Anniston’s soul is split because white residents tired of Anniston City Schools’ performance and left — figuratively or literally; because a segment of Anniston’s black residents believes City Hall ignores their neighborhoods’ needs; because many white residents view councilmen David Reddick and Ben Little as hindrances, not helpers, to the greater good; and because nothing, or no one, has dissolved those deeply held emotions.
No economic development win has altered Anniston’s course. No mayor has proven to be the city’s savior.
That is what Jenkins is talking about when he said we must “understand the root of what drove this group to want to achieve this end,” and that we have to “find positions that are productive ... for the city as a whole and not for an individual stance like this is.”
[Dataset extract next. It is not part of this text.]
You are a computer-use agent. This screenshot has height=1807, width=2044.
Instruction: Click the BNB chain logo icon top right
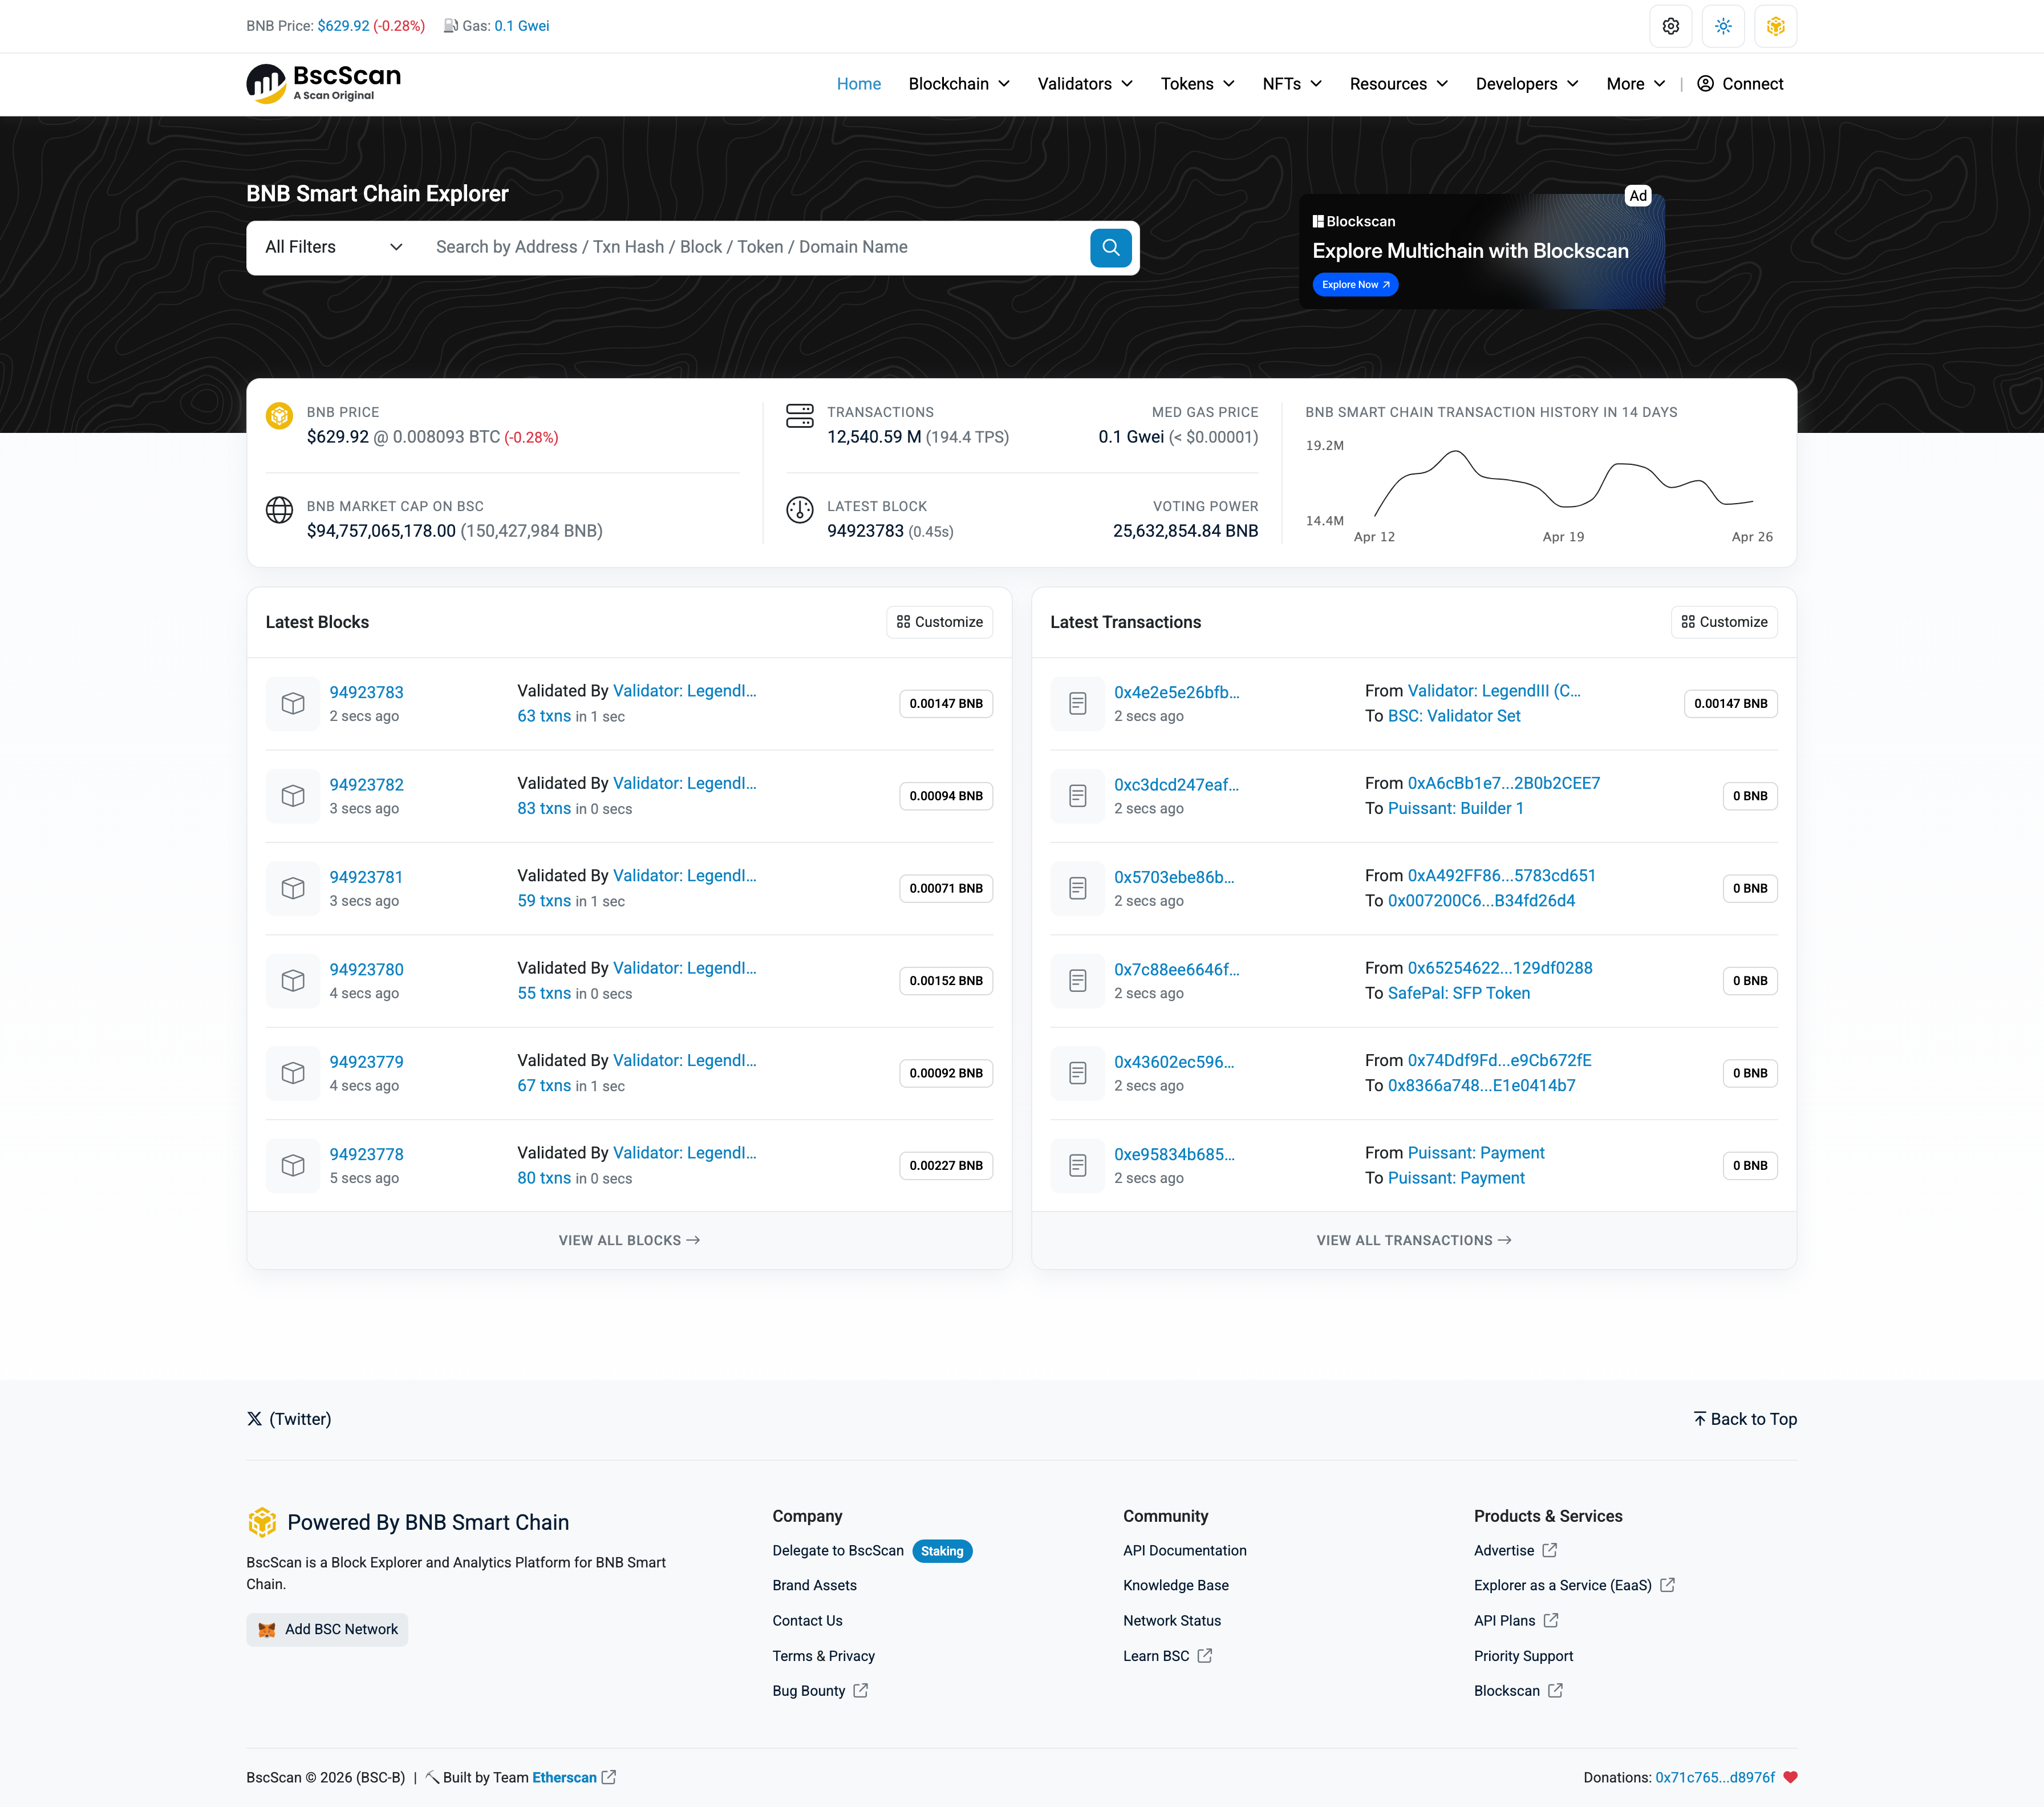(1775, 26)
Again, I’ll let Jenkins explain it.
“We do need to recognize that there are issues out there that drove the thought process that led to this,” he said last week, “and we need to address those issues as a community as a whole.”
But how? That’s modern Anniston’s dilemma, the virus it can’t shake.There’s poverty to lessen, public school performances to improve, violent crime rates to reduce, jobs to create, and civic hope and quality of life to cultivate. What’s the priority?
Splitting Anniston in half and shipping most of its higher-earning and white residents to Oxford isn’t a solution. It’s a cop-out, a way for a few to get what they want at the expense of others, not to mention a veritable death sentence to the city’s police and fire department pension fund.
Any Anniston blueprint must focus on Wards 2 and 3. That’s where the need is greatest. That’s where the poverty is most profound. The economic gap between Anniston’s low- and middle-income neighborhoods is so vast that Anniston’s future depends not on bringing more retail to Ward 4 — though, that would help — but on revitalizing the neighborhoods Forward 4 All members want to distance themselves from.
The alternative stinks, by the way. Two Annistons must become one Anniston, one way or another. “We’re foolish to think this is over,” Jenkins said, “just because we’re passing this resolution.”